• Work instructions: Once the line containing "The height and width of the screenshot is (1412, 2360)." is found in the entries below, restate it and each following line word for word, stopping after the line containing "The width and height of the screenshot is (1684, 778).".

• Collected data entries:

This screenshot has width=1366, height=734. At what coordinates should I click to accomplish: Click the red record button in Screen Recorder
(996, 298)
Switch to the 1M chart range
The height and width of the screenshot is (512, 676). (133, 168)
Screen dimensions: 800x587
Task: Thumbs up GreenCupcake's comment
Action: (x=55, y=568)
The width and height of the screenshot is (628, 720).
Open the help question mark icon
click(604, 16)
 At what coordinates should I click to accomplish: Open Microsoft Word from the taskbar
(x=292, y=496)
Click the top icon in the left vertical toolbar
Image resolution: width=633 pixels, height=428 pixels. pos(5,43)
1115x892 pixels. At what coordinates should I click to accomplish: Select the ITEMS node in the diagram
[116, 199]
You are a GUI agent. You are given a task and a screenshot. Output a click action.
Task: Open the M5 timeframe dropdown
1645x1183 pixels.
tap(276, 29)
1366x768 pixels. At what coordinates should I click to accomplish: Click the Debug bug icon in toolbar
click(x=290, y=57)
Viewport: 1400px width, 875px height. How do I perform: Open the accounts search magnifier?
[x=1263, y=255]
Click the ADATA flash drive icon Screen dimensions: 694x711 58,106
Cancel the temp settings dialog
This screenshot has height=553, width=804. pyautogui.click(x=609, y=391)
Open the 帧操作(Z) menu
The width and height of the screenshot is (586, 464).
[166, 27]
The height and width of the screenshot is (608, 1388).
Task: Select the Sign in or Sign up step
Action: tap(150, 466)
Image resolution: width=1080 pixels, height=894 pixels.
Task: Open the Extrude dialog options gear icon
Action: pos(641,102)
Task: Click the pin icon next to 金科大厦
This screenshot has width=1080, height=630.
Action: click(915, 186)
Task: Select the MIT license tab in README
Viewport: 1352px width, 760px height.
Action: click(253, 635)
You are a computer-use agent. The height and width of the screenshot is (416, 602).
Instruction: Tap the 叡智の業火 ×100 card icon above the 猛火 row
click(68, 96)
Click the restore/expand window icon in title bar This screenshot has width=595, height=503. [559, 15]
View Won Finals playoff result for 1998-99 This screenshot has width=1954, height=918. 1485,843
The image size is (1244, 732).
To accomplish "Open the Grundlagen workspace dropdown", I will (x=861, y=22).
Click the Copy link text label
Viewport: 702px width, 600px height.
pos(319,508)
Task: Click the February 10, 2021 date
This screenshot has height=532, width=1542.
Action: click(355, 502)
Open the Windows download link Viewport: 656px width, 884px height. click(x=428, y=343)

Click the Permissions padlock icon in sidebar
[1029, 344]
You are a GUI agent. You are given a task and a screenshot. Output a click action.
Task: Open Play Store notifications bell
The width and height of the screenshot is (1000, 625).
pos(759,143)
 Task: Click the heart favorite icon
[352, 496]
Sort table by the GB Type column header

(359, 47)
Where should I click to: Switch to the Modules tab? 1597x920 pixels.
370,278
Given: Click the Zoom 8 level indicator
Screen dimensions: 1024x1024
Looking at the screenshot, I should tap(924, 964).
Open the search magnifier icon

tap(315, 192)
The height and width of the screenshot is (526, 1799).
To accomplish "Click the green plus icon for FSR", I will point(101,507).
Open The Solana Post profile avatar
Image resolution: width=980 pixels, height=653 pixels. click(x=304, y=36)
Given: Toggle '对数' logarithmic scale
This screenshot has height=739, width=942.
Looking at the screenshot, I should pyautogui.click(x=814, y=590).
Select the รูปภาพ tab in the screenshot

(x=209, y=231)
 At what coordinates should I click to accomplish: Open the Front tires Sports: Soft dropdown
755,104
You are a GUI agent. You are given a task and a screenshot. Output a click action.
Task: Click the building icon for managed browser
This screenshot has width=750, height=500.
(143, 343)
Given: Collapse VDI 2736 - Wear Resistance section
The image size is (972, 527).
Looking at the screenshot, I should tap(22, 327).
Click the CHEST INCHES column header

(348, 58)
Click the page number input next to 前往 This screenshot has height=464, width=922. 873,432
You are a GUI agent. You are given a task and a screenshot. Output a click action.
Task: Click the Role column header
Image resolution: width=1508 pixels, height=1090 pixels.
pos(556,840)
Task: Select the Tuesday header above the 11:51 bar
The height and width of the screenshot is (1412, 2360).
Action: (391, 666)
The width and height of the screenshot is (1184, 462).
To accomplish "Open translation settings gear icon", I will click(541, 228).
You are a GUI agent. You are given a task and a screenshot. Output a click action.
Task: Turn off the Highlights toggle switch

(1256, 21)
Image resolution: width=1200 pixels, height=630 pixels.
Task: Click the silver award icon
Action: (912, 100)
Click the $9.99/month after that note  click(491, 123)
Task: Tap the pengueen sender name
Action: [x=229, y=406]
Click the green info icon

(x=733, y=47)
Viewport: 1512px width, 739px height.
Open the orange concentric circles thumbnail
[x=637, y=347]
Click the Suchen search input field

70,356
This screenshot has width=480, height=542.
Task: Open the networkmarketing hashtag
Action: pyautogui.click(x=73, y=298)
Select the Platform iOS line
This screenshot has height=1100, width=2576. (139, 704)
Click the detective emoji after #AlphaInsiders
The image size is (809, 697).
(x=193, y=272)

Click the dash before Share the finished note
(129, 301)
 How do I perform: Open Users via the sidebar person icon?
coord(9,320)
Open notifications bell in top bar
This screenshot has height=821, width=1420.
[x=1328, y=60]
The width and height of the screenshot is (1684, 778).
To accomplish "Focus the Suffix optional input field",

• Answer section:
The height and width of the screenshot is (1412, 2360).
Action: (391, 666)
The width and height of the screenshot is (1184, 462).
To accomplish "Open translation settings gear icon", I will click(541, 228).
You are a GUI agent. You are given a task and a screenshot. Output a click action.
Task: Turn off the Highlights toggle switch

(1256, 21)
Image resolution: width=1200 pixels, height=630 pixels.
Task: Click the silver award icon
Action: (912, 100)
Click the $9.99/month after that note  click(491, 123)
Task: Tap the pengueen sender name
Action: [x=229, y=406]
Click the green info icon

(x=733, y=47)
Viewport: 1512px width, 739px height.
Open the orange concentric circles thumbnail
[x=637, y=347]
Click the Suchen search input field

70,356
This screenshot has width=480, height=542.
Task: Open the networkmarketing hashtag
Action: pyautogui.click(x=73, y=298)
Select the Platform iOS line
This screenshot has height=1100, width=2576. (139, 704)
Click the detective emoji after #AlphaInsiders
The image size is (809, 697).
(x=193, y=272)

Click the dash before Share the finished note
(129, 301)
 How do I perform: Open Users via the sidebar person icon?
coord(9,320)
Open notifications bell in top bar
This screenshot has height=821, width=1420.
[x=1328, y=60]
The width and height of the screenshot is (1684, 778).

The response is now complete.